New Delhi: On May 5, a scuffle broke out between Indian and Chinese troops at the Pangong Tso lake, located 14,000 feet (4,270 metres) above the sea level in the Himalayan region of Ladakh.
A video shot by an Indian soldier and shared on social media showed soldiers from both nations engaged in fistfights and stone-pelting at the de facto border, known as Line of Actual Control (LAC). The incident, which continued until the next day, resulted in 11 soldiers being injured on both sides.
hree days later and nearly 1,200km (745 miles) away to the east along the LAC, another fight erupted at Nathu La Pass in the Indian state of Sikkim after Indian soldiers stopped a patrol party from China’s People’s Liberation Army (PLA).
Both countries downplayed the incidents and the issues were resolved at the local commander level, as has generally been done in the past.
But in the weeks since then, the India-China border has seen soldiers from both sides camping along several disputed areas, with each side accusing the other of trespassing.
“China is committed to safeguarding the security of its national territorial sovereignty, as well as safeguarding peace and stability in the China-India border areas,” the Chinese Ministry of Foreign Affairs spokesperson said in a statement on Tuesday.
On Thursday, India’s foreign ministry said it is in talks with China to deal with the standoff as New Delhi sidestepped US President Donald Trump’s offer to mediate on the matter.
On Wednesday, Trump on Twitter said he was ready to “arbitrate their raging border dispute”. It was the first time the US president had made such an offer
“We are engaged with the Chinese side to peacefully resolve this issue,” foreign ministry spokesman Anurag Srivastava said.
“Our troops have taken a responsible approach towards border management and are following protocols.”
China is yet to make an official comment on the border dispute.
There was no immediate comment from India’s Ministry of External Affairs (MEA), but last week it accused the Chinese troops of hindering regular Indian patrols along the LAC.
“All Indian activities are entirely on the Indian side of the LAC. In fact, it is the Chinese side that has recently undertaken activity hindering India’s normal patrolling patterns,” MEA spokesman Anurag Srivastava said.
About 80 to 100 tents have sprung up on the Chinese side, and nearly 60 on the Indian side, the Reuters news agency reported based on information from the Indian officials.
At least 10,000 PLA soldiers are now believed to be camping on what India claims to be its territory – Pangong Tso Lake, Galwan Valley and Demchok in Ladakh, and Nathu La in Sikkim, according to the Indian media reports.
On May 22, India’s army chief General Manoj Mukund Naravane dashed off to Leh, the capital of Ladakh territory which was carved out of Indian-administered Kashmir last August, to take stock of the situation.
With little information shared by the two countries, media reports have speculated on the reasons behind the latest border standoff.
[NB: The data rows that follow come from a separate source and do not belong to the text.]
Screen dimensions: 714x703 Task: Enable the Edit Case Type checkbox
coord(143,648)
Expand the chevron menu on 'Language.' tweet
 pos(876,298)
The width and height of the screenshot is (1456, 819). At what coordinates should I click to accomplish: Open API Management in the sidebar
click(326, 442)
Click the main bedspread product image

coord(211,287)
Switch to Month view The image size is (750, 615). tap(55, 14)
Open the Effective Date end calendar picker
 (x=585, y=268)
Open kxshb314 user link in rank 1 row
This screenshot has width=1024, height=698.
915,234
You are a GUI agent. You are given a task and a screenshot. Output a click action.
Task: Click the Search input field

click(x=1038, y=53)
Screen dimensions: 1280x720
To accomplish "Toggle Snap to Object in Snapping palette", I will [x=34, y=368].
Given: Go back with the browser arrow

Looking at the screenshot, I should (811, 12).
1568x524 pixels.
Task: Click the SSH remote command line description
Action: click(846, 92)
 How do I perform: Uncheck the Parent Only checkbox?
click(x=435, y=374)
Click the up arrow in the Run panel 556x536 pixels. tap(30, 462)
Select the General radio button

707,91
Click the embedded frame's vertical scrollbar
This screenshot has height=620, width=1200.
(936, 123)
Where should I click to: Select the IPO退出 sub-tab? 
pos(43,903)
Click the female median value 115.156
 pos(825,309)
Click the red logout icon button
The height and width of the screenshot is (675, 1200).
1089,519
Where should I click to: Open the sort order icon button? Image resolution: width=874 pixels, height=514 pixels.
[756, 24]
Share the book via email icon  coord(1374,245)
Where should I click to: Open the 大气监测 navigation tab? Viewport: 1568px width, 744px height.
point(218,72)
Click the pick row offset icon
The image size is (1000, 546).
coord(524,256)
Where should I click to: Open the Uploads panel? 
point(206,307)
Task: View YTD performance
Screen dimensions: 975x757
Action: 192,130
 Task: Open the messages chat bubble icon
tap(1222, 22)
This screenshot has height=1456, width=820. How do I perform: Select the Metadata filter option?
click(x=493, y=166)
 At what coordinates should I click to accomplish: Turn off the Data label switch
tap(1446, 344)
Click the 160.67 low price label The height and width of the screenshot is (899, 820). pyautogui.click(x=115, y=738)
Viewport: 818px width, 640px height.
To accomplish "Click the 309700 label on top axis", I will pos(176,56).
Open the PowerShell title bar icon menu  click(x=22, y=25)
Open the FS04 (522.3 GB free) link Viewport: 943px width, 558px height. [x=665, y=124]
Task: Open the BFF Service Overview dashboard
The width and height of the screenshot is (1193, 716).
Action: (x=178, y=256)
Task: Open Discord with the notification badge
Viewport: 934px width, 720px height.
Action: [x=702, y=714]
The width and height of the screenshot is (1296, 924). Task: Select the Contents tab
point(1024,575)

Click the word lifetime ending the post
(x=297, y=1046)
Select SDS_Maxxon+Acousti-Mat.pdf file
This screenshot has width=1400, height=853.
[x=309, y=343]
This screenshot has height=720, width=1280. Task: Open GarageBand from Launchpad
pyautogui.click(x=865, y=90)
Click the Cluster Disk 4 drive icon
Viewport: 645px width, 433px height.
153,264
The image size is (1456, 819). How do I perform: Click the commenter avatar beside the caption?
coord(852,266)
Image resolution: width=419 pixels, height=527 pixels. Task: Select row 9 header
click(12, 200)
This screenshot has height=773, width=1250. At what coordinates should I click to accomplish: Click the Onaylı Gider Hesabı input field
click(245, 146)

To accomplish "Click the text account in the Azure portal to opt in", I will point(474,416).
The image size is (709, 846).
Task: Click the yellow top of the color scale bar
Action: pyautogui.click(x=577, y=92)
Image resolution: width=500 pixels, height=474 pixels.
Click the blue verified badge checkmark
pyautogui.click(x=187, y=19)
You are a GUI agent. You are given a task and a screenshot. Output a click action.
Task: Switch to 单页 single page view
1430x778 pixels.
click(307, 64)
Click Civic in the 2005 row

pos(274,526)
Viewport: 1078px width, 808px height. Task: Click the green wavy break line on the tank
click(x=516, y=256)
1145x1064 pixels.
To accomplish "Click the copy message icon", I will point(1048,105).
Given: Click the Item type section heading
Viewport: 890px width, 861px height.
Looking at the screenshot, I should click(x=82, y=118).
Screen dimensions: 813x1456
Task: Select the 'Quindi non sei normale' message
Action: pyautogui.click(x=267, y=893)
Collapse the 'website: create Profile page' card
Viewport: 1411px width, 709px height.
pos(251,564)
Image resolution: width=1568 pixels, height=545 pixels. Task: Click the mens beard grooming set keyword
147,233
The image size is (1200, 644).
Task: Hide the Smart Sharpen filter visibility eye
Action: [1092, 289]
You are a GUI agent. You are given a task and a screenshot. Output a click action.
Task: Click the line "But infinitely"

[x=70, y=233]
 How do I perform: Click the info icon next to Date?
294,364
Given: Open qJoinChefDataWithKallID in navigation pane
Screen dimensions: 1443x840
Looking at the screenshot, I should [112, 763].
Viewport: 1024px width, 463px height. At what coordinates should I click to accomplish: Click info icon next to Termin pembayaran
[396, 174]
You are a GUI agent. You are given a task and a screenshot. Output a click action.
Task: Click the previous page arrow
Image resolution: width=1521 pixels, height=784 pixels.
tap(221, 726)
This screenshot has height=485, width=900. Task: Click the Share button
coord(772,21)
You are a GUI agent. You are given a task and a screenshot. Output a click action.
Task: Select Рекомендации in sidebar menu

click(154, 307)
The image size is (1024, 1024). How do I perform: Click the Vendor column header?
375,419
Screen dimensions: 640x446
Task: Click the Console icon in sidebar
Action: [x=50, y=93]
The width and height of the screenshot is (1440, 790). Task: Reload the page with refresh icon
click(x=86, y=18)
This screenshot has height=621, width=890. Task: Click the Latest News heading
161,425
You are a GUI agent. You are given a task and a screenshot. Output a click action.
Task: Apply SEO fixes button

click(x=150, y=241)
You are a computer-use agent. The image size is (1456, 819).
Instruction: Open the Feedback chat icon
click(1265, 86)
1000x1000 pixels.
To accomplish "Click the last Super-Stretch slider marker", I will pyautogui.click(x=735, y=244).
The tension might have been triggered by infrastructure activities carried out by India along the LAC, analysts say.
In the past 10 years, India has been boosting its border infrastructure, with new roads and airbases inaugurated in remote Himalayan areas.
The border skirmishes are not new to the 3,488km (2,167-mile) frontier between India and China, most of which remains disputed and undemarcated. But the de facto border has largely remained calm despite hundreds of skirmishes that occur every year
Ajai Shukla, a defence analyst based in New Delhi, fears that any further escalation would mean “all-out combat”.
“Thousands of Chinese troops are on Indian soil. The only thing that remains for them is to engage in combat,” he said.
“China could be using the excuse of construction activity to put pressure on India for completely different political or economic objective[s], and that we do not know. We do not know what the Chinese objectives are in this particular case.”
Writing in the pro-Beijing Global Times newspaper, Long Xingchun from Beijing Foreign Studies University said the latest border friction was “a planned move” by New Delhi.
“India in recent days has illegally constructed defence facilities across the border into Chinese territory in the Galwan Valley region, leaving Chinese border defence troops no other options but making necessary moves in response, and mounting the risk of escalating standoffs and conflicts between the two sides,” he wrote.
On Tuesday, Indian Prime Minister Narendra Modi held talks with the three services chiefs and the National Security Adviser amid the worst India-China border tensions since the 2017 Doklam standoff that continued for 73 days.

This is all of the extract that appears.